Comparadas com equipes brasileiras, a estrutura dos clubes de Hong Kong é menor. Alguns precisam até alugar campos para treinamento. O trabalho dos técnicos também é diferente. Nem imagine uma comissão numerosa, como é praxe por aqui. Lá, os profissionais acumulam funções. Muitas vezes, os dirigentes não permitem nem mesmo a contratação de um preparador físico. Quem dirá, analistas de desempenho.
— treinador faz tudo: a parte física, tática e psicológica. Também analisa os adversários, edita vídeos — explica.
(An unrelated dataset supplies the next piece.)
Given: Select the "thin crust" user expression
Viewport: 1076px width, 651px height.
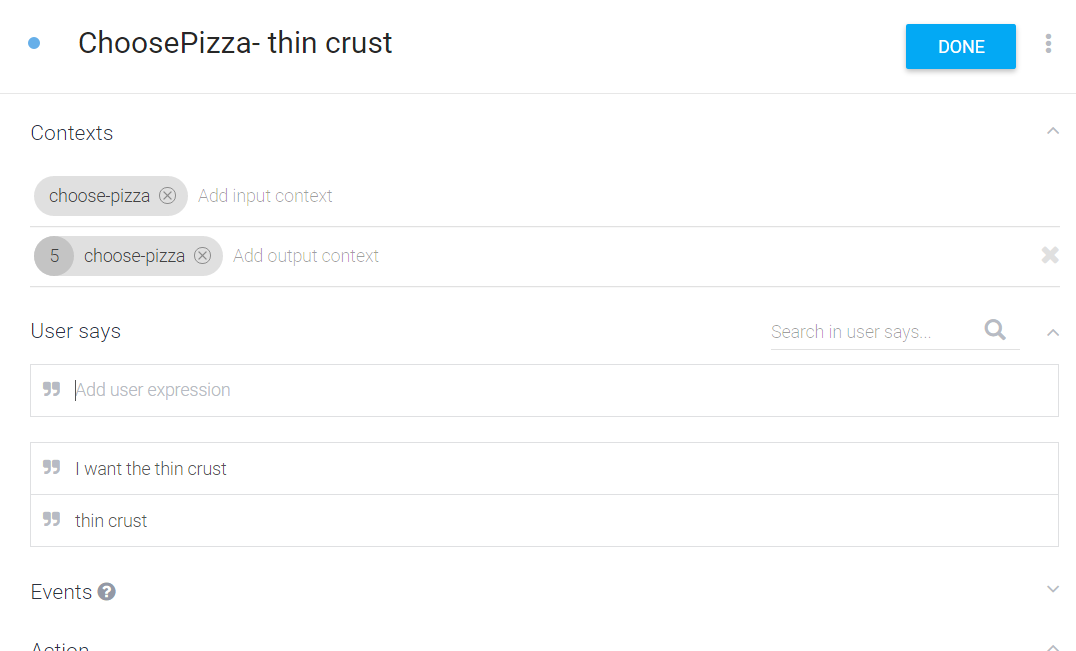Looking at the screenshot, I should [x=111, y=521].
Outra peculiaridade de Hong Kong é que o futebol não é o esporte número 1. Perde para as corridas de cavalo, que ocorrem às quartas e sábados. Nesses dias, não há rodada. O turfe é uma atração que reúne grande público. O treinador e outros brasileiros costumam ir aos páreos torcer pelo compatriota Moreira, jóquei de sucesso no território chinês. A colônia brasileira, por sinal, é expressiva em Hong Kong. Além dos profissionais ligados ao futebol, há muitos pilotos que escolheram o local para morar depois do fechamento das companhias Vasp e Varig e também trabalhadores ligados ao setor coureiro.
Adaptada e feliz em terras asiáticas, a família Rambo não pensa em trocar de endereço.
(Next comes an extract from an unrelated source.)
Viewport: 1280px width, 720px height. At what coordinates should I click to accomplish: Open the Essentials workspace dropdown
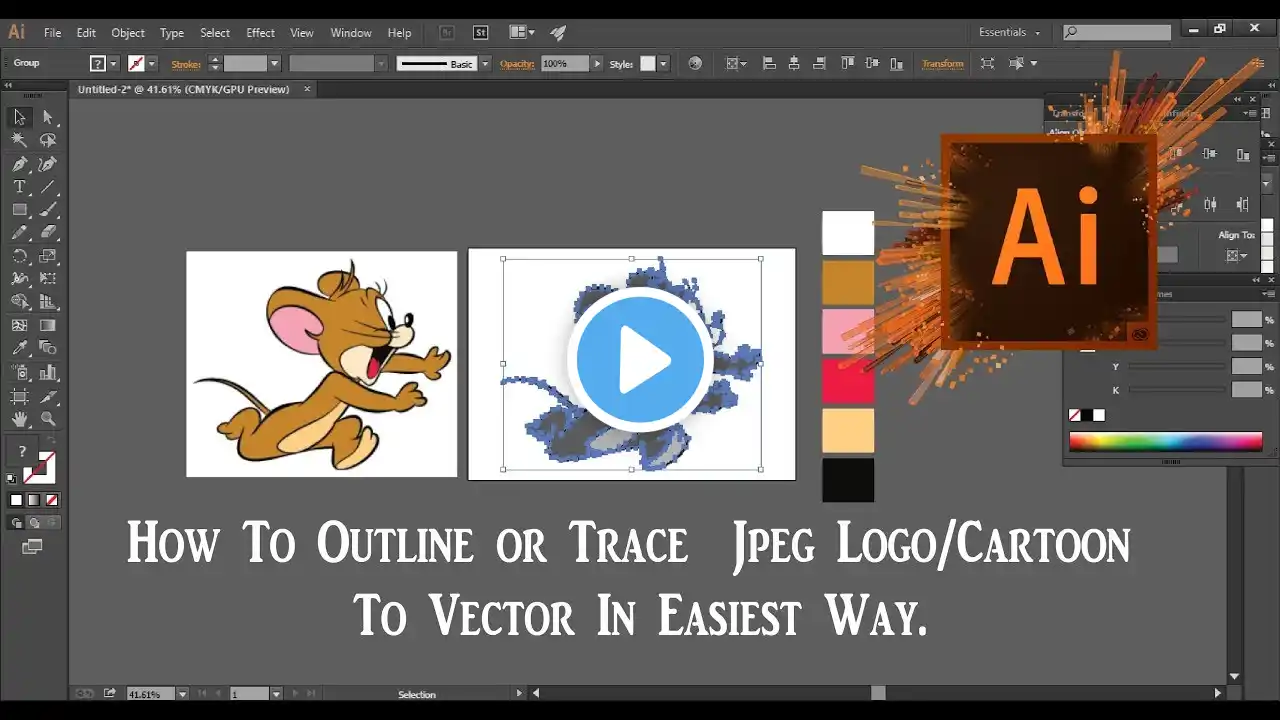tap(1009, 33)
—Sempre tive vontade de assumir um clube no Brasil, mas no momento é difícil. Em princípio, vou ficar aqui e tentar alguma coisa também na China, que teve um crescimento estrondoso. Em termos de futebol, não é o primeiro patamar, mas a qualidade de vida é bem melhor. A segurança, a educação que posso oferecer às minhas filhas e a questão financeira pesam bastante — conclui o gaúcho que faz sucesso no outro lado do planeta.